Donavyn Coffey has a B.Sc. in Biotechnology and a M.Sc. in Molecular Nutrition and Food Technology, but it wasn’t until she began working for a biotech firm that she realized her passion for sharing scientific discovery. She recently transitioned from scientist to storyteller, writing about nutrigenomic and epigenetic breakthroughs. Partial to traveling, coffee, and experimenting in the kitchen, Donavyn is excited about entering the world of science journalism.
Dani Leviss studied at Drew University, spending time in the newspaper office, chemistry labs, and art studios. After receiving a B.A. in chemistry with minors in writing and art, she wrote for IEEE Earthzine, launched a science podcast, and volunteered with the Sierra Club. A Central New Jersey native, she passionately asserts her region is neither North nor South Jersey. When not reading or writing about science, she likes to watch sitcoms, garden, and make art.
Dana Najjar has had some trouble deciding what to do with her life. Since graduating from MIT with a physics degree, she’s been a management consultant, pastry chef and, most recently, software developer. Along the way, she picked up an M.S. in physics from the University of Chicago. She’s always written about science on the side, but it only just occurred to her to make a career out of it! She grew up in Lebanon and loves neuroscience, cosmology, food and the circus.
Polina Porotsky was born and raised in Russia and then Latvia. She studied neuroscience at Columbia University and has since been working at a venture capital firm with a focus on biotechnologies. Her interest in journalism stems from a belief that current technologies put traditional modes of information in danger (and because she is a nerd). She enjoys playing piano, riding horses, reading about fashion and watching psychological thrillers like The Departed.
Nina Pullano was first drawn to science journalism at Binghamton University, where she majored in environmental studies and was the editor-in-chief of the student newspaper. Before SHERP, she worked as an editorial assistant at Spectrum, an autism research magazine based in Manhattan. When she needs a break from bustling New York City, she enjoys going camping upstate in the Adirondacks or near her hometown of Rochester.
Passant Rabie is an award-winning journalist from Cairo, Egypt. After graduating from the American University in Cairo in 2008 with a degree in journalism, Rabie pursued her passion for reporting at local, independent media outlets. Early in her career, Rabie developed an interest in covering science and health topics. Having shifted her focus to politics in the Middle East for the past few years, she is eager to redirect her attention to issues that concern her the most.

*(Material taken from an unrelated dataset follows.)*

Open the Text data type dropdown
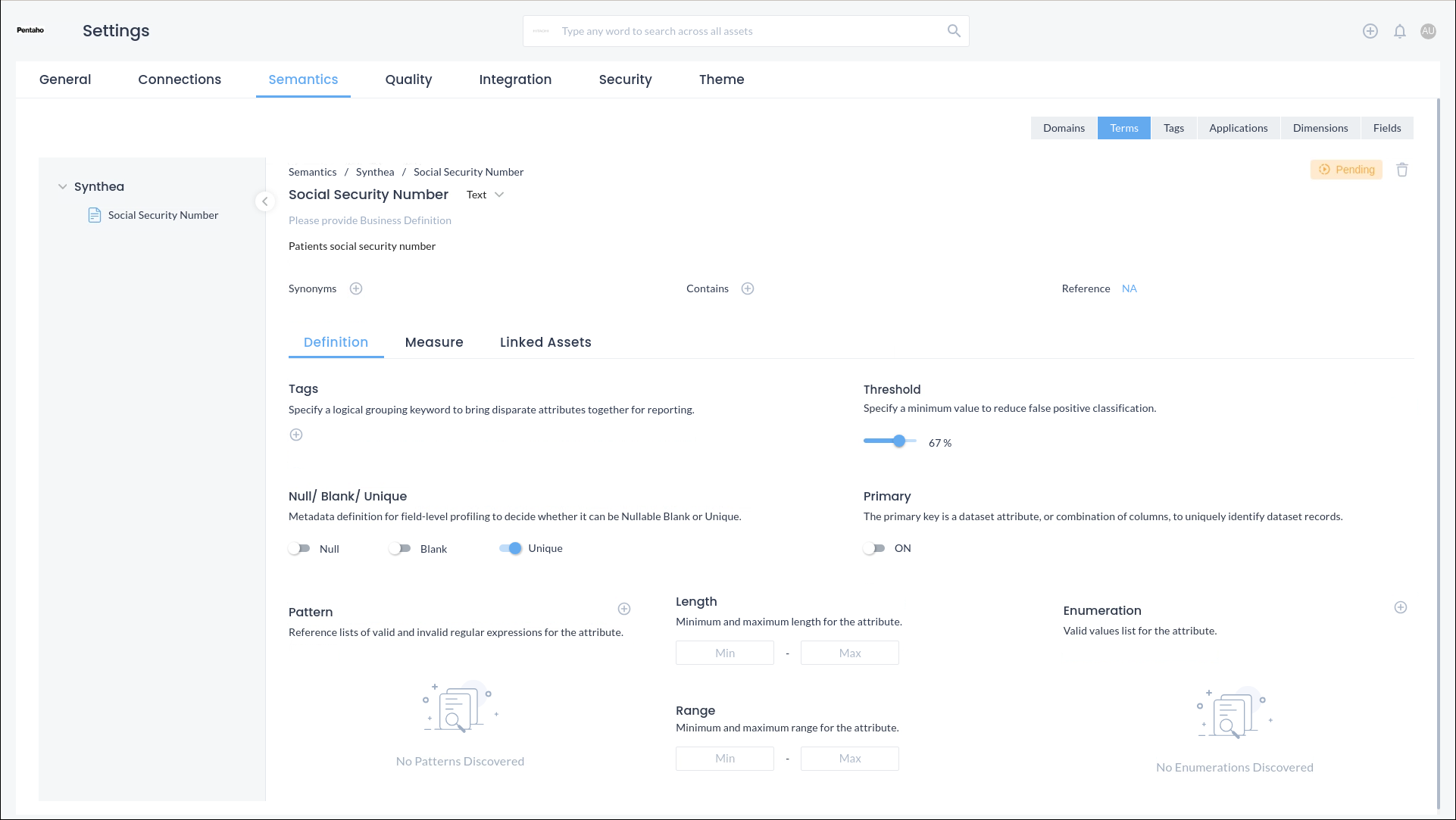Screen dimensions: 1456x820 click(485, 195)
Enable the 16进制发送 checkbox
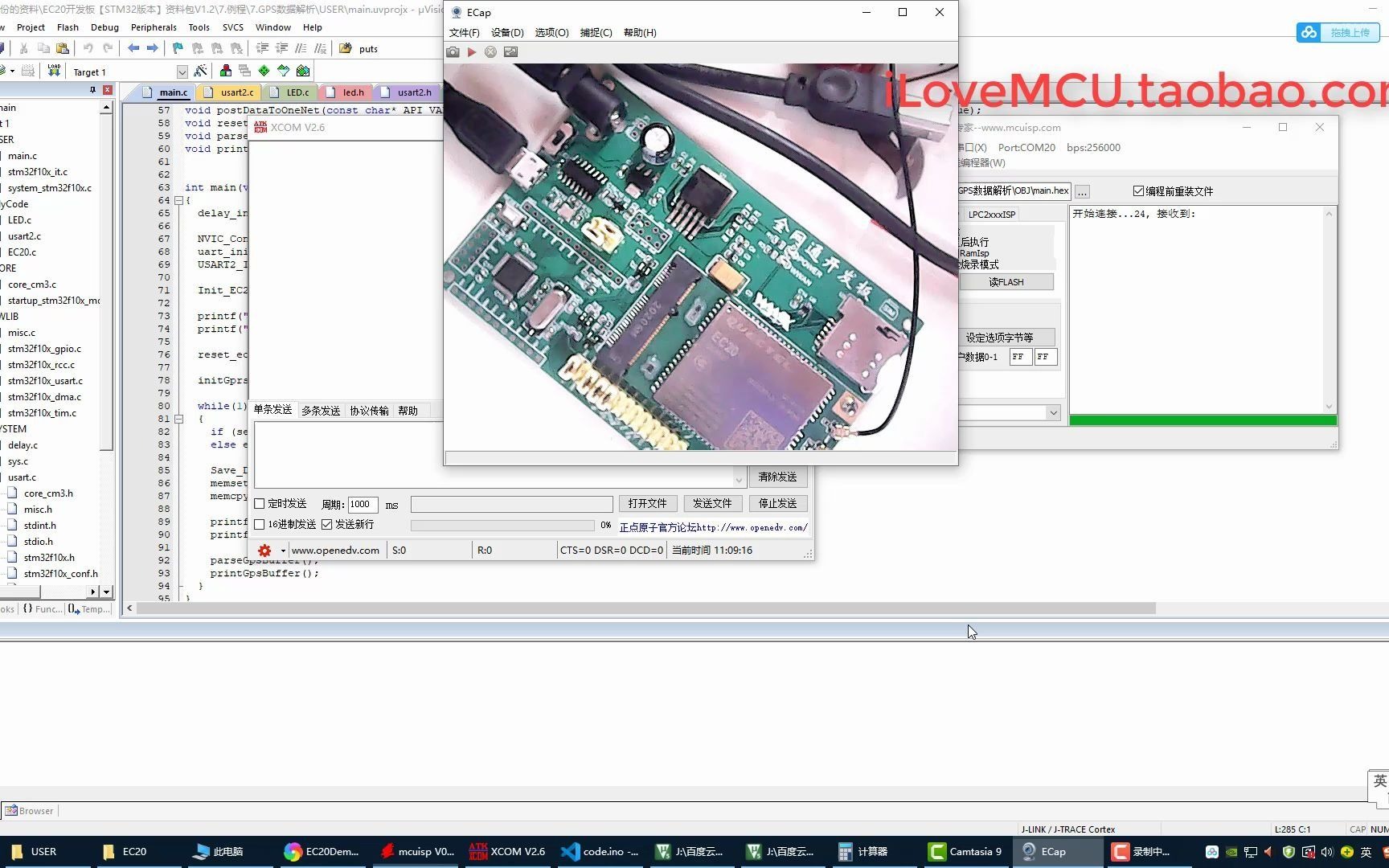This screenshot has height=868, width=1389. point(259,523)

Marion Renault’s first name rhymes with ‘carry on,’ and her last name rhymes with ‘to-go’. She wrote about creepy crawlies, pipeline spills, outer space and garbage as the Columbus Dispatch’s science and environment reporter. A journalism and Spanish major at the University of Minnesota, she interned at the Chicago Tribune, Milwaukee Journal Sentinel and Minneapolis Star Tribune. If she’s not answering her phone, she’s either rock climbing or making ratatouille.
Jessica Romeo graduated from Fairfield University with majors in biology and English literature, and a minor in Film, Television and Media Studies. She enjoys writing about ecology, conservation, and the intersection of science and art. She loves reading fiction, but even more loves discovering things in the real world that feel truly magical. Outside of science writing, Jess enjoys the Muppets and stop-motion animation. She can recite The Princess Bride from memory.

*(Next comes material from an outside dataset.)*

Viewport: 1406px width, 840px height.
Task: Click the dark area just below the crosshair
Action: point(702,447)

Tara Santora is a recent graduate of Oberlin College with a bachelor’s in biology. At Oberlin, she enjoyed managing and writing for the intercollegiate science magazine The Synapse, tutoring biology and chemistry, and playing real-world quidditch. When she can find spare time, she enjoys juggling, listening to podcasts, and playing board games (but only when she wins).

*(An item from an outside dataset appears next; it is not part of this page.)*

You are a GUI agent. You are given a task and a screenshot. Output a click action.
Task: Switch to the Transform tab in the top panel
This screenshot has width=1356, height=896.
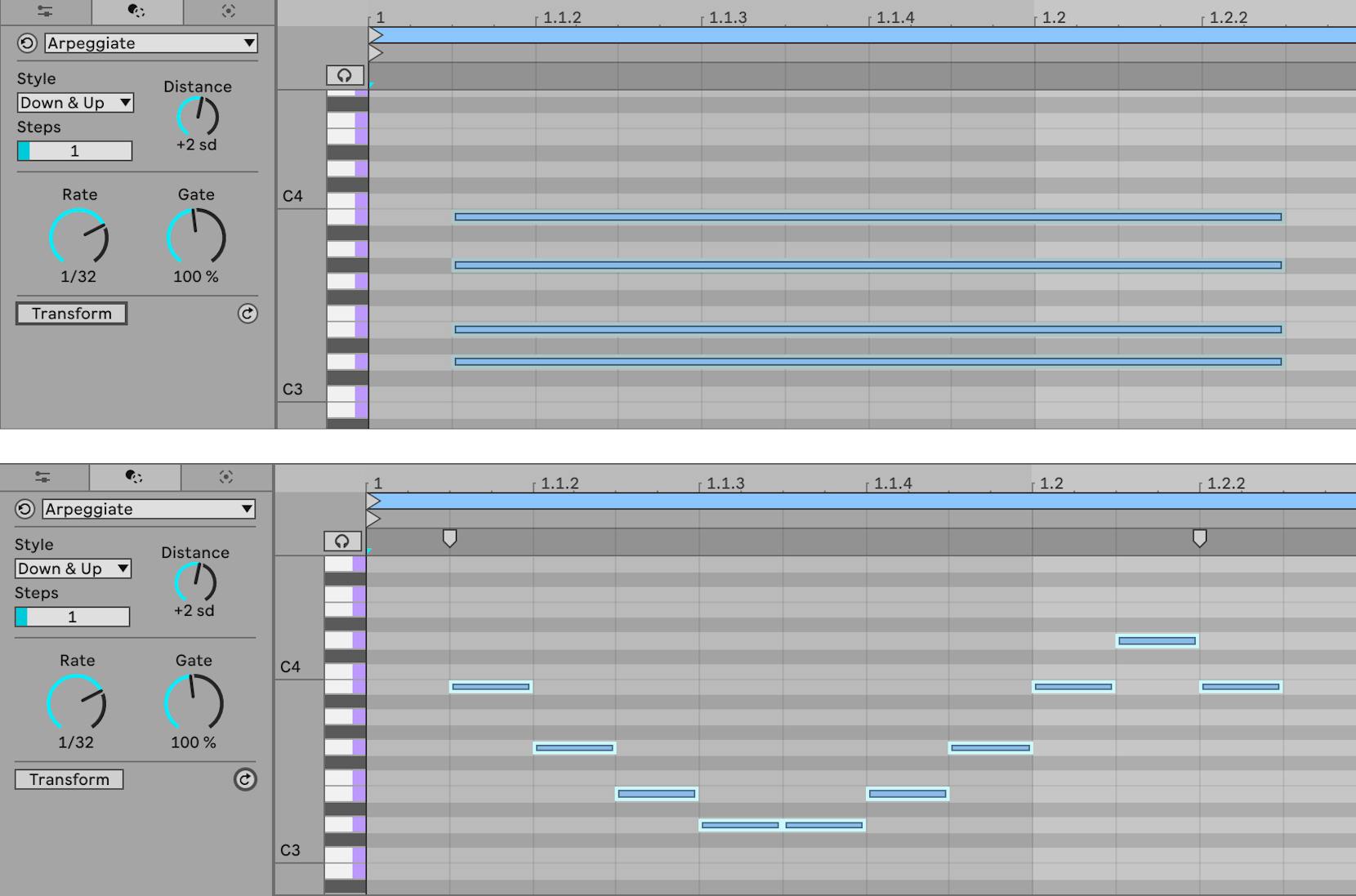pyautogui.click(x=136, y=11)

Isobel Whitcomb studied Biology at Scripps College. During her undergraduate years, you could find her counting baby plants at the site of a recent wildfire or waist deep in a waterfall, chasing tadpoles with her dipnet. When she wasn’t in the field, she wrote a science column for her college newspaper, The Scripps Voice. Her hobbies include road cycling and spouting science trivia to anyone who will listen – often at the same time.